§ **TASK DESCRIPTION**: For the entries that follow, restate word for word the line containing "For every named", the line containing "Report a bug (352, 106)", and every line that lies between them.

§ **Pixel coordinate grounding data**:
☆ ☆ ☆ ☆ ☆
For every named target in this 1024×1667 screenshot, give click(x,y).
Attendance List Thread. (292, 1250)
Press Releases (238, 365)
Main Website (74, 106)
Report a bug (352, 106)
☆ ☆ ☆ ☆ ☆
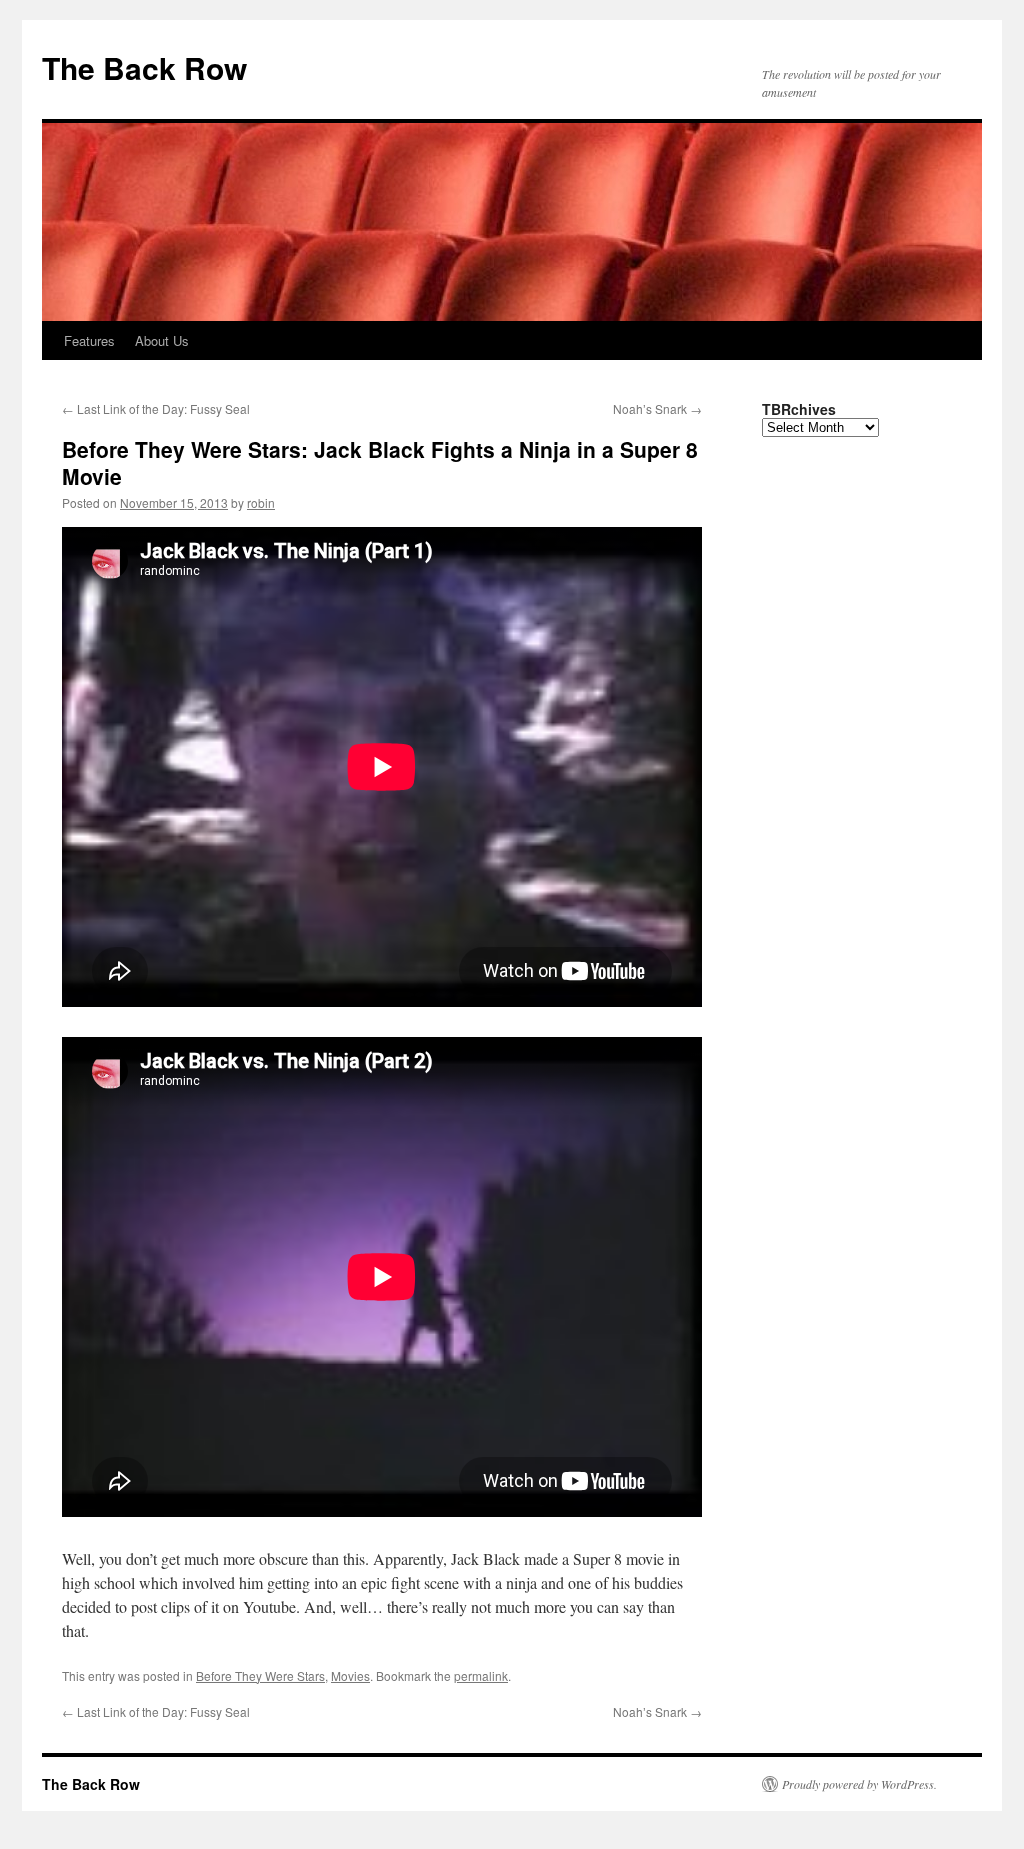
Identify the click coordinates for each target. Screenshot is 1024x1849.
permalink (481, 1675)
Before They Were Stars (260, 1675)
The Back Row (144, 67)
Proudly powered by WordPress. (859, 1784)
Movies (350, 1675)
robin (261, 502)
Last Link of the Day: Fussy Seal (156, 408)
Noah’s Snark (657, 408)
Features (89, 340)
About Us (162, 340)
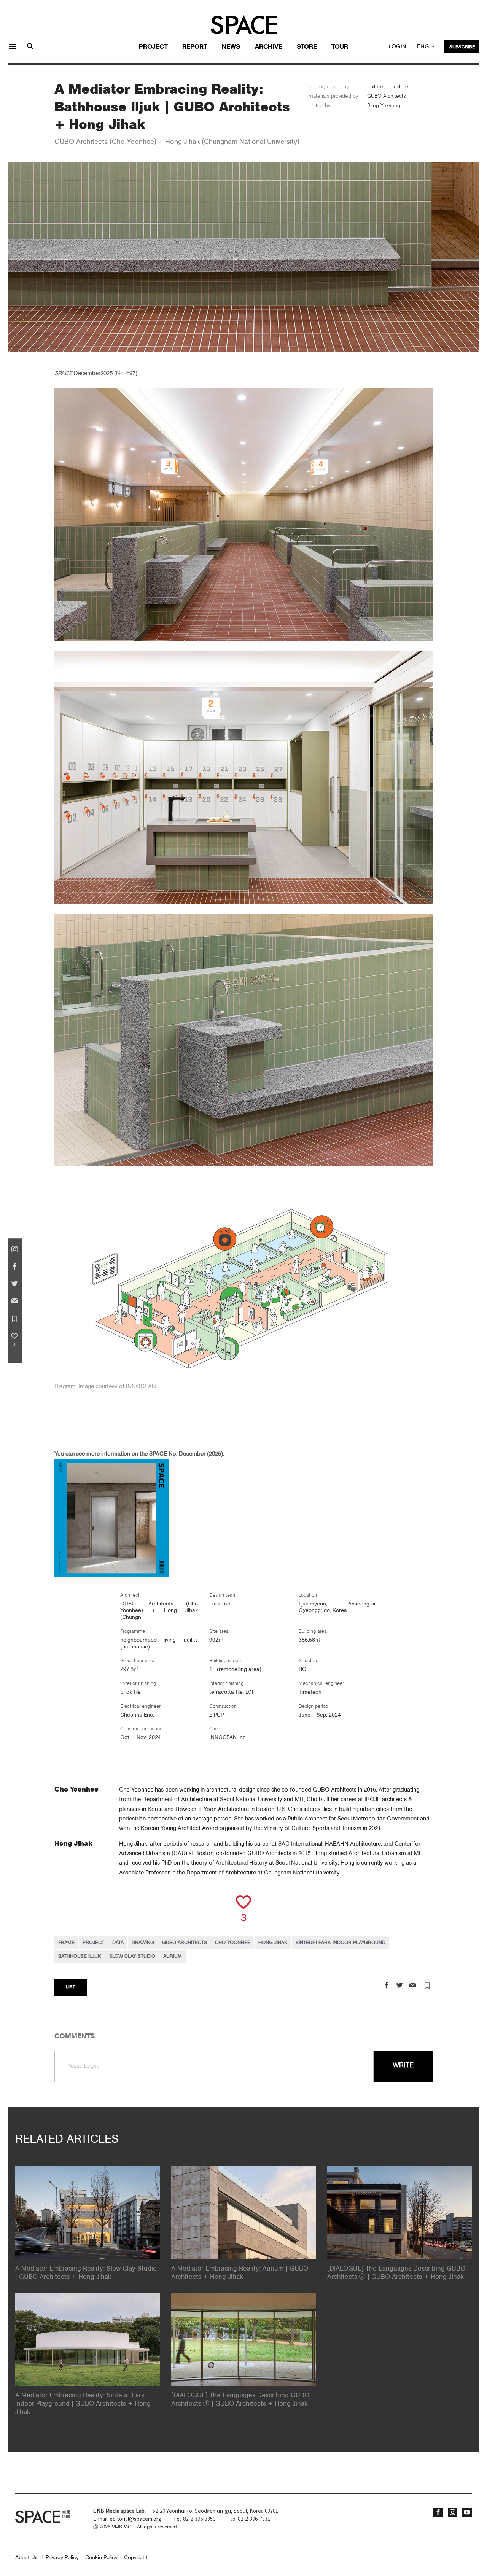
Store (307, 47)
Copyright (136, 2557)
☆ ☆ ☆ ☆ ☆
§ **FINISHED EXERCISE**:
For every named target in this 1024×1667 screenshot, give click(x,y).
Attendance List Thread. (292, 1250)
Press Releases (238, 365)
Main Website (74, 106)
Report a bug (352, 106)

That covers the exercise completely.